An expressionist painter constantly dissatisfied with his talent, Chaim Soutine portrayed his own violent emotions in his work using vivid colors and distorted images. His artistic style mixed his Jewish heritage with Fauvism and Cubism.

Chaim Soutine was born in Russia near Minsk, Belarus, to an observant Jewish family. He rebelled against his traditional background, enrolling in classes at the Academy of Fine Arts in Vilnus, Lithuania. Thanks to the generosity of a local art patron Soutine went to Paris in 1913 when he was 17. He enrolled at the Ecole des Beaux-Arts and worked under Fernand Cormon.

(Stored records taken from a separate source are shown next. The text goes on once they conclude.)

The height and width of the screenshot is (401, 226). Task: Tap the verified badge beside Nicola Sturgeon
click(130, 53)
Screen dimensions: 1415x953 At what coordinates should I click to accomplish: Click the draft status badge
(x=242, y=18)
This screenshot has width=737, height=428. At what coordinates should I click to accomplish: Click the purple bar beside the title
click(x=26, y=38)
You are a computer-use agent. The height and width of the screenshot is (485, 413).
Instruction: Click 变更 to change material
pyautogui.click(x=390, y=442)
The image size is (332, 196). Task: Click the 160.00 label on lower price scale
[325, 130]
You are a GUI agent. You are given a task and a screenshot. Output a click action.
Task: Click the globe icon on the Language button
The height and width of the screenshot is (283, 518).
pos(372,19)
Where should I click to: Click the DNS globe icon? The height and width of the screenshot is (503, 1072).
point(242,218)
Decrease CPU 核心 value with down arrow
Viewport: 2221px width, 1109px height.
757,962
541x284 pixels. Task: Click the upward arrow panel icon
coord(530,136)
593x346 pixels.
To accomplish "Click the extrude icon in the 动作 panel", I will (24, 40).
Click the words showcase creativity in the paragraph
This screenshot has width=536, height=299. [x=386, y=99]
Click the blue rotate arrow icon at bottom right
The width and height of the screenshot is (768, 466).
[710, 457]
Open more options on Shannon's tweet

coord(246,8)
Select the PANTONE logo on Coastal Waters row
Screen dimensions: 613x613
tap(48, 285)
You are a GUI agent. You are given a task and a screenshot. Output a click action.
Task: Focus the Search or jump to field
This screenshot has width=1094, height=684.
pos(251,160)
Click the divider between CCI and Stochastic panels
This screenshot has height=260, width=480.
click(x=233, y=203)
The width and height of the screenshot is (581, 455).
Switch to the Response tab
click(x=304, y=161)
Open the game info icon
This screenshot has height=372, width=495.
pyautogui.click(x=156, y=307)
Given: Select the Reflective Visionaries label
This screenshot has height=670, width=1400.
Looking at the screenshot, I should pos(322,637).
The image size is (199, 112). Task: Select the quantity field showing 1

During his years as a young painter from 1919-1822, he visited the town of Ceret in the Pyrennes mountains. While living here Soutine started painting landscapes with wild apocalyptic themes. In Paris he began painting portraits of figures, his favorite being valets and maids, with a more expressive style. He socialized with great painters such as Marc Chagall, Jules Pascin, and Amedeo Mogdialiani. He shared a room with Mogdialini and was severely saddened by his death in 1920.

Soutine was prone to violent rages and bouts of depression and had attempted suicide. He often destroyed his own creations. His bizarre works went with stranger behaviors; once, he kept an animal carcass in his apartment for his painting Carcass of Beef. Despite his rages and eccentricities, he managed to sell many of his works to a well-known American collector by the name of Dr. Alfred Barnes who helped Soutine's work find an appreciative audience in the United States.

Soutine's best exhibition of his paintings was in Paris 1937. Shortly after the display of his works in Paris, France fell under the hands of the Nazis. Soutine fled for his life, often sleeping in forests in the rain. Two weeks before the French liberation on August 8, 1944, he died due to complications from surgery on a stomach ulcer.